On Tuesday, the Haines Borough Assembly met to discuss the merits of eliminating or consolidating vacating staff positions in response to statewide budget cuts, but ultimately disagreed on what- if any- positions should be removed.

This month, the Haines Borough staff experienced an unexpected shake up when several employee resignations came at once. Borough planner Holly Smith served her last day on Aug. 2 after resigning in May; public facilities director Brad Ryan accepted a manager position in Skagway beginning Sept. 1, also making vacant Ryan’s wife’s position as education coordinator at the library; executive assistant to the manager Krista Kielsmeier announced she’d be leaving at the end of August to enroll in a master’s degree program in Ireland.

Police chief Heath Scott is due to receive an offer to head Wrangell’s police department later this week after their hiring team settles on salary, according to their borough clerk Kim Lane. Scott visited Wrangell July 19 for an in-person interview. He is currently in contract negotiations with Schnabel.

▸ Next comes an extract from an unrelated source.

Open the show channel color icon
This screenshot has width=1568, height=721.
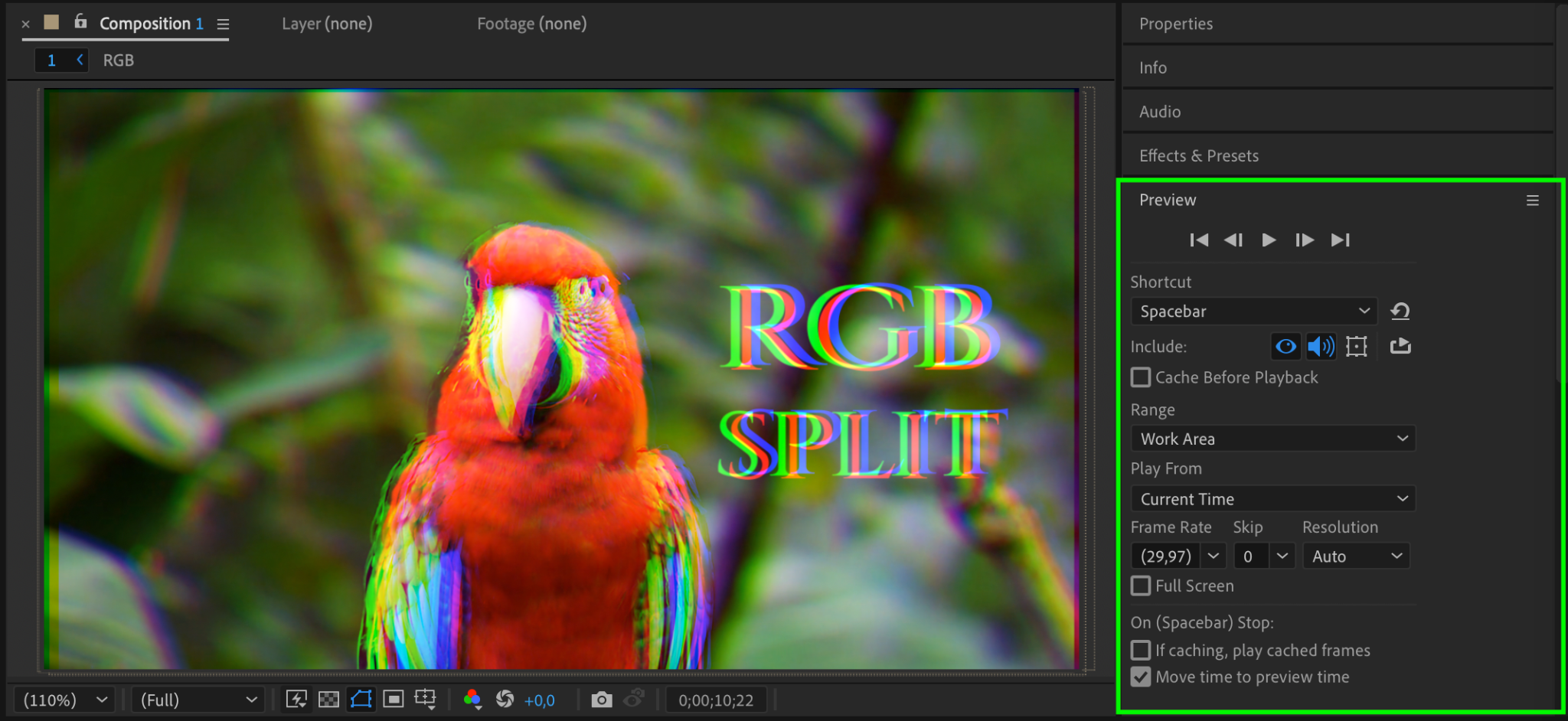coord(472,700)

Assembly member Heather Lende suggested the meeting earlier this month.

“My concern is strictly with the budget and the half-million dollars in debt that we’re going to go into each year, or maybe more, for the next two,” Lende said Tuesday. “I really would not want to reduce the staff and have anybody lose a job, so that’s why the idea of attrition is every attractive to me as a way to save money, so if somebody goes, we look at efficiencies and see what we can do.”

Assembly member Tom Morphet advocated for cutting the public facilities director position he said was created for a one-time need to manage many projects in 2008.

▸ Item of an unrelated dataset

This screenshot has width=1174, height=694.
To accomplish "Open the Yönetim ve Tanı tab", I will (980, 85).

“That need is over,” Morphet said, despite a list Schnabel circulated at Tuesday’s meeting of more than 20 projects Ryan currently oversees. “If we cannot eliminate that position, we can’t cut any position,” Morphet said. “People like to say ‘Oh governments are always adding and they never cut.’ Particularly the facilities director position is an opportunity for us to prove those folks wrong that we can in fact trim where trims are appropriate and necessary.”

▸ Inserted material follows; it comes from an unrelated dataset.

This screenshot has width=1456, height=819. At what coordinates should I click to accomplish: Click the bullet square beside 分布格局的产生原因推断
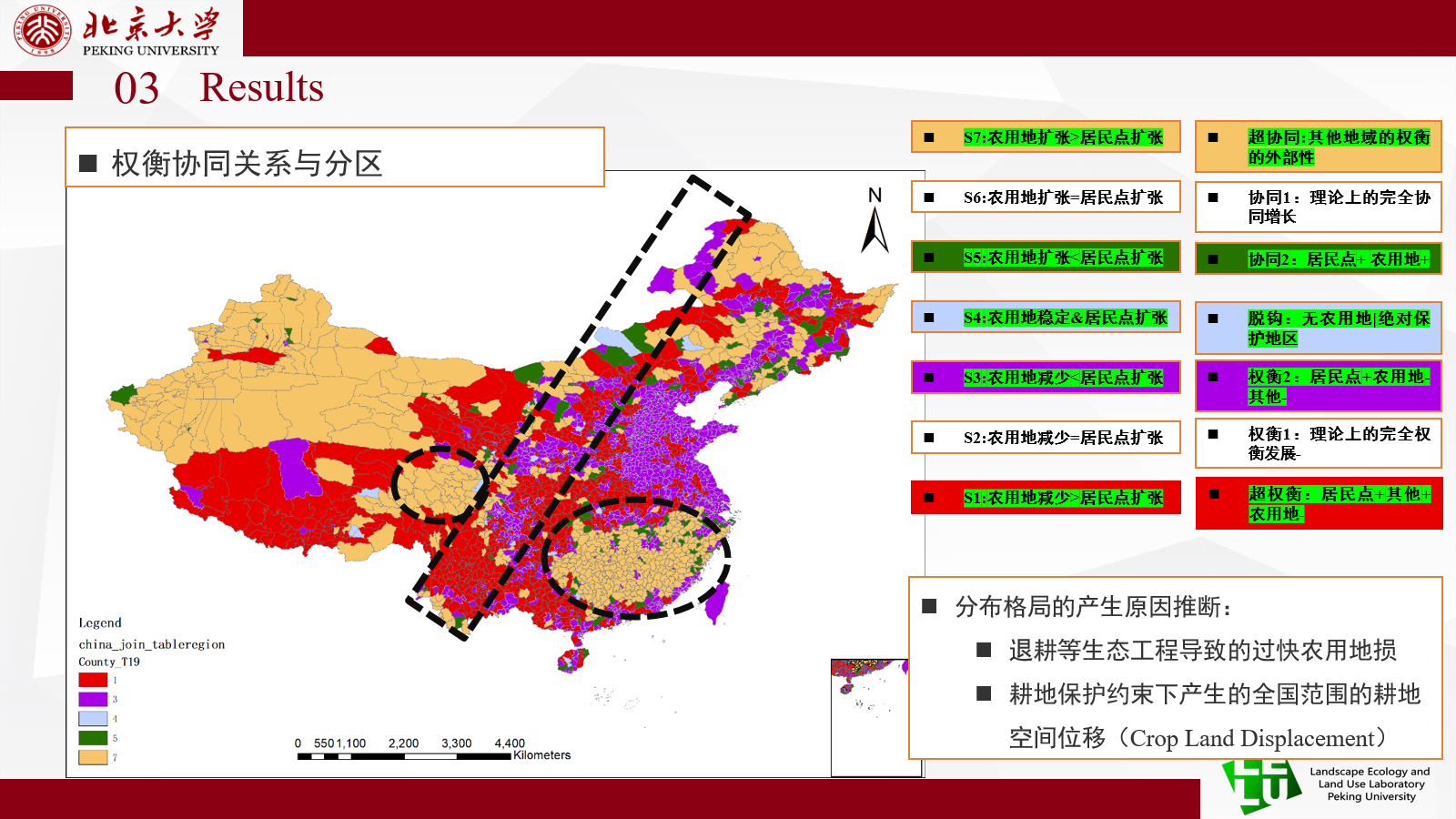[929, 606]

Schnabel told the assembly she doesn’t believe the borough can function without a public facilities director.

She said she is examining other efficiencies, such as automating positions in the finance department, consolidating the vacant education coordinator position hiring at the Haines Shelton Museum and the library, and reducing tourism regulations she called a “big energy suck on the staff.”

Assembly members Sean Maidy and Stephanie Scott backed Schnabel’s discretion in managing borough staff.

Assembly member Brenda Josephson was supportive of a discussion on efficiencies after October, when at least two new assembly members will begin their terms.

“I certainly would like to see the assembly to really begin having a workshop right away to come up with a plan of action to look at efficiencies,” Josephson said.

The borough is also currently hiring for a seasonal parks/general laborer position and a maintenance worker, both listed on the borough website.

Borough manager Debra Schnabel said this week that staff will interview two candidates for the planning position. One candidate applied for the public facilites position, and an internal candidate, tourism director Carolann Wooton, has applied for the executive assistant to the manager position, that’s since been renamed “contracts and grants administrator.”